Earl isn’t far removed from our collective understanding of Clint Eastwood. It goes without saying that he’s not politically correct (an amusing encounter with a lesbian biker gang hammers that point home). His rhetoric is woefully out of date, and he seems oblivious to the white privilege that makes him such a valuable asset to the cartel (the character wields an almost Jedi-like power over law enforcement). But the movie itself is constantly reckoning with Earl’s identity and attendant social value, and contextualizes his standing via a long and fraught scene in which an innocent Latino driver fears for his life during a highway stop. He’s as open and charismatic to strangers as he is shut and taciturn to his family, and while Earl might crack deportation jokes and slip into some condescending Spanish, the movie can’t help but afford the cartel members the same humanity that he does.
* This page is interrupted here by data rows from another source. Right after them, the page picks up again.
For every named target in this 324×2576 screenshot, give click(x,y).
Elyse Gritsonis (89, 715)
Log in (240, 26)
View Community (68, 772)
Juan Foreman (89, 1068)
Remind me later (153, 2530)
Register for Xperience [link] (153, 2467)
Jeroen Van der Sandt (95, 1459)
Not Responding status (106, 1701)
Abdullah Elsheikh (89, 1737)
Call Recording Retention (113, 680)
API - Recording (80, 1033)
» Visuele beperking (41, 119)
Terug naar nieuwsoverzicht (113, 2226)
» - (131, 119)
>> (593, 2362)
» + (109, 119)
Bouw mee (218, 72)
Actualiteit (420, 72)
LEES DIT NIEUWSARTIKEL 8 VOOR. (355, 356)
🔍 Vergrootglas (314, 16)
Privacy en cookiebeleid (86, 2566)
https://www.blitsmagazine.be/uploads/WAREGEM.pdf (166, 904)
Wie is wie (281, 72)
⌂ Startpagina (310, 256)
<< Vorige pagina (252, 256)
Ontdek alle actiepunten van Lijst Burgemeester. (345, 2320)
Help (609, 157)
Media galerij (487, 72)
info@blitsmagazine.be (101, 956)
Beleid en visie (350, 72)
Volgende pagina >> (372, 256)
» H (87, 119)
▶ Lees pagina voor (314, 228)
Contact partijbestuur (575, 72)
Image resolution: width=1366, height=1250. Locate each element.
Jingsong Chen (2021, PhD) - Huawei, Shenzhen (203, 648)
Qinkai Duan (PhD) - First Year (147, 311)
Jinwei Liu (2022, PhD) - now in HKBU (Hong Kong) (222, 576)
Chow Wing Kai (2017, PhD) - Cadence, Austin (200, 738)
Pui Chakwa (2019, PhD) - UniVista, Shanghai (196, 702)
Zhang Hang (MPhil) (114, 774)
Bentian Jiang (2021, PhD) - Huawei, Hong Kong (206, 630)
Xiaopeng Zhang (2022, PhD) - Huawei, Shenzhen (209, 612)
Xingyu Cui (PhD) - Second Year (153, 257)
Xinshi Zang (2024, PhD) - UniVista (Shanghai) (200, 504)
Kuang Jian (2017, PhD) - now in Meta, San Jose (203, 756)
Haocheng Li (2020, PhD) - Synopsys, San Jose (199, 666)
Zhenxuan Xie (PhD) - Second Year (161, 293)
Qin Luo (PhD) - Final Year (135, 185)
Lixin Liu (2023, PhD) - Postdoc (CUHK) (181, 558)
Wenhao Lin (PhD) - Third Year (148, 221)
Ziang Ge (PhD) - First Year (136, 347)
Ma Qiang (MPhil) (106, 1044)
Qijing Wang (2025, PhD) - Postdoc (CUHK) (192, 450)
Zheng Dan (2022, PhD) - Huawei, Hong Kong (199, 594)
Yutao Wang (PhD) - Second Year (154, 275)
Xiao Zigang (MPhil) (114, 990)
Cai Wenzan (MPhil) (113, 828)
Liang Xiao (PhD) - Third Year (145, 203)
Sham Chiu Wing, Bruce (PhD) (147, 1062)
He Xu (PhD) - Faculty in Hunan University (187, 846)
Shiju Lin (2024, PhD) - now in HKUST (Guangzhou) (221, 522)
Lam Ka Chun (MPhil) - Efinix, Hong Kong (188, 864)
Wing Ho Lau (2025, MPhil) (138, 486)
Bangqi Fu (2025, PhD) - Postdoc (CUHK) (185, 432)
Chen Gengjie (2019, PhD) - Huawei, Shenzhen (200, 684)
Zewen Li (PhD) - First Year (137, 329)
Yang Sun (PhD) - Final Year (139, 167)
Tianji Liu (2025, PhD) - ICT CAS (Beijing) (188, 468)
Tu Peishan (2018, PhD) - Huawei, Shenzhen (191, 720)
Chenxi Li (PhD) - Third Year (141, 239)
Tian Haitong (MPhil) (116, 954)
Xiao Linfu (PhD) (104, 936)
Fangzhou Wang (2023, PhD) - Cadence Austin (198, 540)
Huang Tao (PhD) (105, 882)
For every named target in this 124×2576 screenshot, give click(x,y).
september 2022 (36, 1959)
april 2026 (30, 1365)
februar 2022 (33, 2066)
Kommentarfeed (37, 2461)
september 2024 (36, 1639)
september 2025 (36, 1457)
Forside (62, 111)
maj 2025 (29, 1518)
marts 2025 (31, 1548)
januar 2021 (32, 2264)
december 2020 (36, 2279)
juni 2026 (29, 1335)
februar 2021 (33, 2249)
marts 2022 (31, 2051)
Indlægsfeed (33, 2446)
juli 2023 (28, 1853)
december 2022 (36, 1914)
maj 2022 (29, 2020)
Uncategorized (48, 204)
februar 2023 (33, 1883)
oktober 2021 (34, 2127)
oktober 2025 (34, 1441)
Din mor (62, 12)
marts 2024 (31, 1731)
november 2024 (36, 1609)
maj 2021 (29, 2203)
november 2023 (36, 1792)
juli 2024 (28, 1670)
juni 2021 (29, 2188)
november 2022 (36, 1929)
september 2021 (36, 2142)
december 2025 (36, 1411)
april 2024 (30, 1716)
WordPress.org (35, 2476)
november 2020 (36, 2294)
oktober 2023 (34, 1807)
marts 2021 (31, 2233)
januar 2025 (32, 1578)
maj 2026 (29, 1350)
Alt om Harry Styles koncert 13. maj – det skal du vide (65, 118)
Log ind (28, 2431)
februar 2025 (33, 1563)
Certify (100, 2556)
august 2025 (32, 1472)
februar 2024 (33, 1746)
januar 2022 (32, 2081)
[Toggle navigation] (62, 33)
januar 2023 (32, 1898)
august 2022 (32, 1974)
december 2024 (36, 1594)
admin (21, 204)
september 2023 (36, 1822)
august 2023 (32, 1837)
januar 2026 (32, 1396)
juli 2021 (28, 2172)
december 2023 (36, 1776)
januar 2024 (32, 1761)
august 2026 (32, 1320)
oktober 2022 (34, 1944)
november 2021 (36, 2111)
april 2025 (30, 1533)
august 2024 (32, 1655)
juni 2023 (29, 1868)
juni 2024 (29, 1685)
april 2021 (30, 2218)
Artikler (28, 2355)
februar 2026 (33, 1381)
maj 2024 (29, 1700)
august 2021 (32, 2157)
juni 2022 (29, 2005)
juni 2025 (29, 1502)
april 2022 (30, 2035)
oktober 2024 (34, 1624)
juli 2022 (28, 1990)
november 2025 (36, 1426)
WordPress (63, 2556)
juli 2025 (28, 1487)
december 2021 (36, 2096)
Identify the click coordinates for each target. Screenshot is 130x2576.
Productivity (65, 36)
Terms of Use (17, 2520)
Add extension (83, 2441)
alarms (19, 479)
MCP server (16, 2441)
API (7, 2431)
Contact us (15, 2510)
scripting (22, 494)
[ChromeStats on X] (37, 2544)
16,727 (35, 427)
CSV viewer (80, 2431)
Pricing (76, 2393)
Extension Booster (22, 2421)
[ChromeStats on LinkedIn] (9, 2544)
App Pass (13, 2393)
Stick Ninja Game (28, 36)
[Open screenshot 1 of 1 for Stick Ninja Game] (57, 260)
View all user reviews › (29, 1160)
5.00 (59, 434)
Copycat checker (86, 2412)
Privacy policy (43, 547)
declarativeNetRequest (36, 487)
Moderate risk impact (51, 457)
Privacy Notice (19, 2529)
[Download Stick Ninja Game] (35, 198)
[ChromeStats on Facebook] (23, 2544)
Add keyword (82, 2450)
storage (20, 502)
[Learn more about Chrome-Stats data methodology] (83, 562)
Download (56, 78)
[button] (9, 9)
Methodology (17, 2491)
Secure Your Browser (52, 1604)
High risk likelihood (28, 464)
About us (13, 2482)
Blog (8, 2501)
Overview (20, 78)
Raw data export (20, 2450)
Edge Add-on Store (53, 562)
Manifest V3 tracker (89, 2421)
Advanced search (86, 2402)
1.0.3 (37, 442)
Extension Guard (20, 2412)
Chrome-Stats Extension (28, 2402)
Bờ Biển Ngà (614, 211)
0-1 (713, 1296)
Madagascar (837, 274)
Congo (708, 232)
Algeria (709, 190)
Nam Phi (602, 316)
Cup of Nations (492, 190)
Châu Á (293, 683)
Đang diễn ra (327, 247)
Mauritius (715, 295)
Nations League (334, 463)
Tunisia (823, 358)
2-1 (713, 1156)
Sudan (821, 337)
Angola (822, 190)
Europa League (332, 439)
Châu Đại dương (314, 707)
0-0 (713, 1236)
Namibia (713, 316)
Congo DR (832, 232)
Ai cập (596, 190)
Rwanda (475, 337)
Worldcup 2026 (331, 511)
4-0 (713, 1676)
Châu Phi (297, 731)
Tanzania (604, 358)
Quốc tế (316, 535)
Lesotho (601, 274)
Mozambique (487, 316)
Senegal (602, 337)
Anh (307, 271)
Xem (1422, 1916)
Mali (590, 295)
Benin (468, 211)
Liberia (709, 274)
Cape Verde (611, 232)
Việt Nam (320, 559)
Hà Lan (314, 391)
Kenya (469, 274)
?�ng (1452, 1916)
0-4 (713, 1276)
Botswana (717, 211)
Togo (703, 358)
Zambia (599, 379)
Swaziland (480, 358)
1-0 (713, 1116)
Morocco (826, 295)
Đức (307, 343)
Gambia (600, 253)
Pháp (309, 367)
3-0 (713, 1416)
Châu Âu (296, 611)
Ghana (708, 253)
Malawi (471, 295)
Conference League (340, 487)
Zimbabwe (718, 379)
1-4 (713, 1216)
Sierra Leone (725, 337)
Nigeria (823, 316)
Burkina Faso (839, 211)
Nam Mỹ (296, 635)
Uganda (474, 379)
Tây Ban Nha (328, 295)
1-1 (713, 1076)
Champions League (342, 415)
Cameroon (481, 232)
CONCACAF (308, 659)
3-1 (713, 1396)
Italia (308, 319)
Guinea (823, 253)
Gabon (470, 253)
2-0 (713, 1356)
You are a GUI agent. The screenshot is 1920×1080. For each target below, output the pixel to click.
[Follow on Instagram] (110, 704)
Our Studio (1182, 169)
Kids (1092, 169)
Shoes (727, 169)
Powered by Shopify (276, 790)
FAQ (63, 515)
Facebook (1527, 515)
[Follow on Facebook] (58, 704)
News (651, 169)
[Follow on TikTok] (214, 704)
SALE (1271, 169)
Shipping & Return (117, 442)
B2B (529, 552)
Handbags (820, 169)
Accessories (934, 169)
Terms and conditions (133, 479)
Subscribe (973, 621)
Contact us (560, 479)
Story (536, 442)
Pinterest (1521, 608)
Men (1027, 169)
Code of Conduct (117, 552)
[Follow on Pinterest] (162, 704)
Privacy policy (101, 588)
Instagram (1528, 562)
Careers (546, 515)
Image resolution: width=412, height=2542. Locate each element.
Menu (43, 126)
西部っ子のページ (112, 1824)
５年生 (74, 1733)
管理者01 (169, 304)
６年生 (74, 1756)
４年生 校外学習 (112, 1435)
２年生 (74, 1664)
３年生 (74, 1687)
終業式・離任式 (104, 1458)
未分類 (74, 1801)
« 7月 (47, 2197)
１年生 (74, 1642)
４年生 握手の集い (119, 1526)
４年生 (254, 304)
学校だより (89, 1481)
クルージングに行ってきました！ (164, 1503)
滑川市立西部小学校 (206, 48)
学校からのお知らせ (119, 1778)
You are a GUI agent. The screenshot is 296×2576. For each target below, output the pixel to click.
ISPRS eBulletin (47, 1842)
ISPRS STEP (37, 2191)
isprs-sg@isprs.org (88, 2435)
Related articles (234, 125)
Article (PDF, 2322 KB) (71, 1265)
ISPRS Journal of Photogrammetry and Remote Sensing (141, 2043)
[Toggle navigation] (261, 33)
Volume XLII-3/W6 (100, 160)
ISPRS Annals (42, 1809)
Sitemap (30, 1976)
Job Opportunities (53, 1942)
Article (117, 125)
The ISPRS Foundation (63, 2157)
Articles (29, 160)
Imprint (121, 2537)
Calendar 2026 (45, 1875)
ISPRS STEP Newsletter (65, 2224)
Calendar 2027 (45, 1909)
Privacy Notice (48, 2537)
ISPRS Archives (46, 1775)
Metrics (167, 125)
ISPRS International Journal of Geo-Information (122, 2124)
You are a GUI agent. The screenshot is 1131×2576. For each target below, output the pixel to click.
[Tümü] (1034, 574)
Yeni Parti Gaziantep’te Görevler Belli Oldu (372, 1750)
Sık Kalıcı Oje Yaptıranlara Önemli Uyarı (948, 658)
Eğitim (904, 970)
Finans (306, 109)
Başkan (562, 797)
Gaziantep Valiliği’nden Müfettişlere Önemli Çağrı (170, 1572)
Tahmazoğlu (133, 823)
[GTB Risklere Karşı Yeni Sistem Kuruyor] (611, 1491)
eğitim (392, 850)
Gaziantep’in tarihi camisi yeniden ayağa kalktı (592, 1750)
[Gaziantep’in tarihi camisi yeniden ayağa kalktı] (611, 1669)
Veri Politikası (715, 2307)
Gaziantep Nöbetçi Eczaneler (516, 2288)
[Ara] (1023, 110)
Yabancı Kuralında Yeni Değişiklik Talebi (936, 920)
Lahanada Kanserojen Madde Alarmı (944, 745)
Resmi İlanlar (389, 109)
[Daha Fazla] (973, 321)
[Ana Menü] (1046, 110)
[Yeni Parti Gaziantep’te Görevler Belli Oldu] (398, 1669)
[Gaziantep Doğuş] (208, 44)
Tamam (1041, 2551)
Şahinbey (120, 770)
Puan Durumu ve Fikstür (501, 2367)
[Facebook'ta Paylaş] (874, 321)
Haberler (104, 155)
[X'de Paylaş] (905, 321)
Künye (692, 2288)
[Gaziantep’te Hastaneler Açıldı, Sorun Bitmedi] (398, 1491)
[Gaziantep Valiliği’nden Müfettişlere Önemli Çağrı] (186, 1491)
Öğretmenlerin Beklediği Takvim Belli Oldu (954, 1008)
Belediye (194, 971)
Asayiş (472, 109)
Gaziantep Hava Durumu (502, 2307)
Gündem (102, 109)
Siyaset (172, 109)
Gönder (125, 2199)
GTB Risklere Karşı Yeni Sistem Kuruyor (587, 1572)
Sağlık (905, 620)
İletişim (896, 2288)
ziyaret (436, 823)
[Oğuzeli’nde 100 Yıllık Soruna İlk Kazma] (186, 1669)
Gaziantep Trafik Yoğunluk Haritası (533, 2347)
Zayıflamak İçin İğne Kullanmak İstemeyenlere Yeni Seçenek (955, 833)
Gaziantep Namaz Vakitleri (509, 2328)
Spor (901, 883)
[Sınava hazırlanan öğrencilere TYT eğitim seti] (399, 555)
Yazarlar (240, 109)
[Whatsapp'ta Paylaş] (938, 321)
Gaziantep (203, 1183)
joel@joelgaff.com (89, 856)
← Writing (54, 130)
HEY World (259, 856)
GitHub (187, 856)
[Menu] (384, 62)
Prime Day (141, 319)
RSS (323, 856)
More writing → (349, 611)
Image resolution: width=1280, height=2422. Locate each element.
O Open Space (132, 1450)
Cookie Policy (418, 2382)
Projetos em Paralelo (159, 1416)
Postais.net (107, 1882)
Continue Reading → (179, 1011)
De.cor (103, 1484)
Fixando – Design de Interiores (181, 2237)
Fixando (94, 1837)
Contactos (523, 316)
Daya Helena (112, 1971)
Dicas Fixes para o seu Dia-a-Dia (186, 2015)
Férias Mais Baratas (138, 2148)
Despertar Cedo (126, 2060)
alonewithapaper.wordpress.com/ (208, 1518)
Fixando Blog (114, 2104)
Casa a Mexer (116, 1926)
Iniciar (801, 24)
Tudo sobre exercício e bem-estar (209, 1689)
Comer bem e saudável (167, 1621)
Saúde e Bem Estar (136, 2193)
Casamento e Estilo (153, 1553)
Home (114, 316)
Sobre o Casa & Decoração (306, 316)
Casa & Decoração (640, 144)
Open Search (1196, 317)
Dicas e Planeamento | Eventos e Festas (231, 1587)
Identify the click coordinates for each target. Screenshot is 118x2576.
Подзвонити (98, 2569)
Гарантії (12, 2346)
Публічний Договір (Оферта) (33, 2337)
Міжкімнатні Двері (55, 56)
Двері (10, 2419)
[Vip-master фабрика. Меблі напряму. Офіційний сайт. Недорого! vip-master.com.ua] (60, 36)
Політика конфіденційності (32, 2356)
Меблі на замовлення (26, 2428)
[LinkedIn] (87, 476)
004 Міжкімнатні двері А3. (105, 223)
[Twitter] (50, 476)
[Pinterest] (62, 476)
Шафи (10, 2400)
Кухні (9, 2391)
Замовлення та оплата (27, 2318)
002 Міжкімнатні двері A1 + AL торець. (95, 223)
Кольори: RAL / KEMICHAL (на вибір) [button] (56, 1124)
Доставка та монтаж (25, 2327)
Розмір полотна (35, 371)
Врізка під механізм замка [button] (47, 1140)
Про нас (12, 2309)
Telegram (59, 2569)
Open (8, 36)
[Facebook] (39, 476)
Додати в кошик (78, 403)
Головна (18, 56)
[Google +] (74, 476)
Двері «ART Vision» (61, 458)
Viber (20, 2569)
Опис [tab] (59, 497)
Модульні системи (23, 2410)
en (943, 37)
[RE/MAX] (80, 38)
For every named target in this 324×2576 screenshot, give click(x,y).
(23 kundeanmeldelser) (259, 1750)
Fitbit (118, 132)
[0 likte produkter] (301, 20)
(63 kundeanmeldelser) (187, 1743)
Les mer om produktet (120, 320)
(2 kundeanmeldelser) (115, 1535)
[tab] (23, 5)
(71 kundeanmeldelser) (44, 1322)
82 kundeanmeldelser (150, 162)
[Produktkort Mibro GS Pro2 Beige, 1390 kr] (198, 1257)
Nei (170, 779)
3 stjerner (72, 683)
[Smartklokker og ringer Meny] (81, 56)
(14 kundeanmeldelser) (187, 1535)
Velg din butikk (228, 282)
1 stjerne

And even (or especially) in the moments when “The Mule” feels like the tired musings of an old man, it retains an ineffable honesty. Earl is nothing if not a late bloomer, and there’s no sugar-coating how bittersweet it is to watch him assess the opportunity for second chances, the almost 90-year-old man eying the time he’s got left as though Eastwood were looking at a shot clock off-camera. This is a movie rich with the wisdom of a man who’s fucked up more times than he can count — a man who desperately wants to make amends without apologizing for the meaning he’s found along the way. Yes, it would’ve been nice if family had always been Earl’s drug of choice, and he has to own the fact that it wasn’t. But this soulful and deeply satisfying film — a fitting swansong, if ever there was one — makes a compelling argument that change is always possible, and that the path we’re on is never as narrow as the highway makes it look.